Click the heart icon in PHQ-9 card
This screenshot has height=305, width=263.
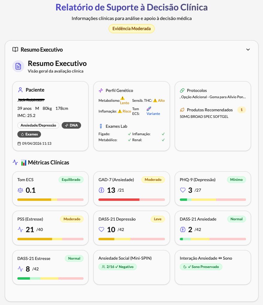183,190
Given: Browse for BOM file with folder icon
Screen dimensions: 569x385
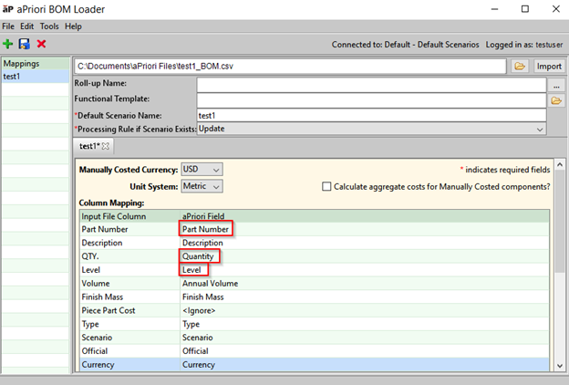Looking at the screenshot, I should (519, 67).
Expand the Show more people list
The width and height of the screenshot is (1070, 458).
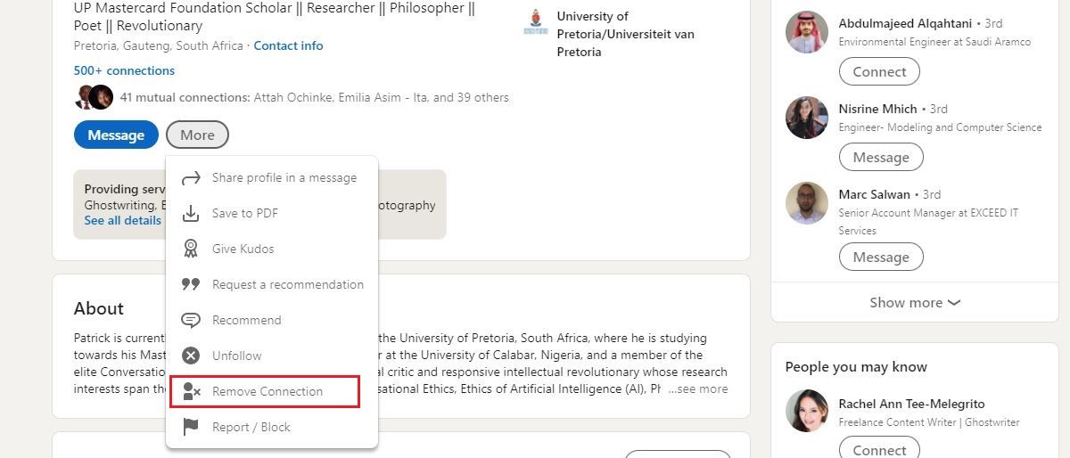click(915, 303)
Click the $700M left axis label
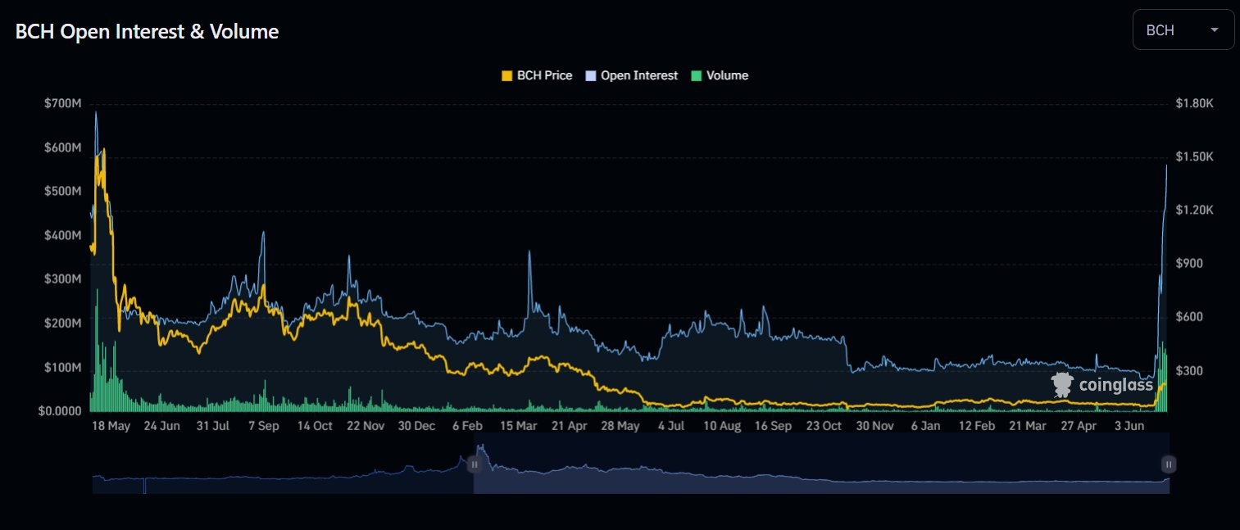 coord(63,103)
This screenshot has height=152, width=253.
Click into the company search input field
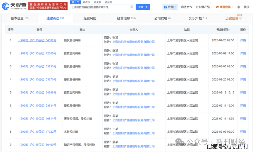(99, 7)
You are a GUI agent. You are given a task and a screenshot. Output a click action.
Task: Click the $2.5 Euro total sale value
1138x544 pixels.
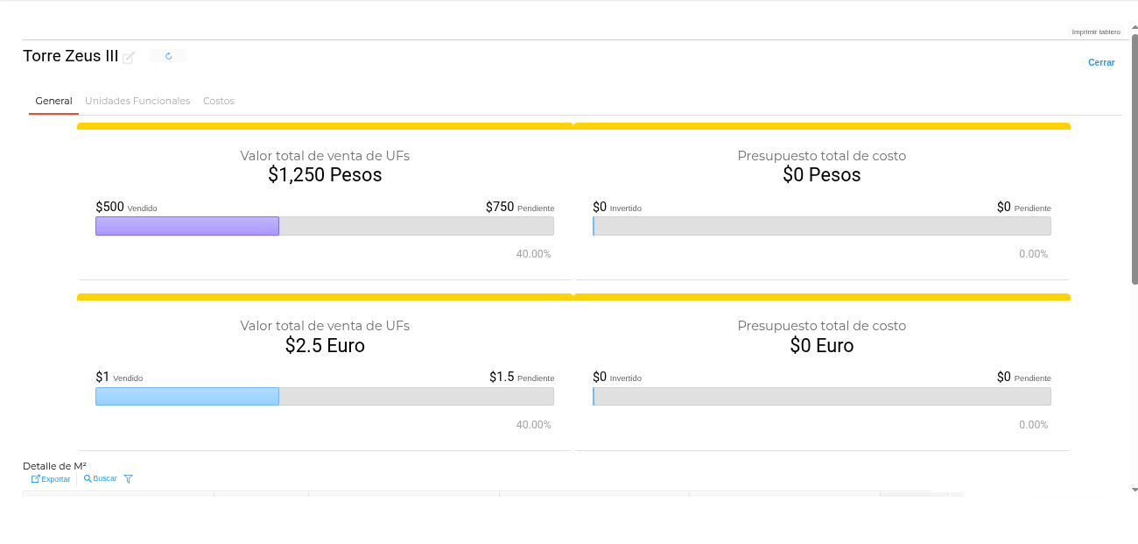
+===+
## TASK STATEMENT
In the copy, only the lines from the one holding "You are a GUI" through the end of the listing above should appear, retyped exactly, both ends included, with no pictures.

## RESPONSE AREA
You are a GUI agent. You are given a task and a screenshot. Output a click action.
Task: Click the $2.5 Euro total sale value
1138x544 pixels.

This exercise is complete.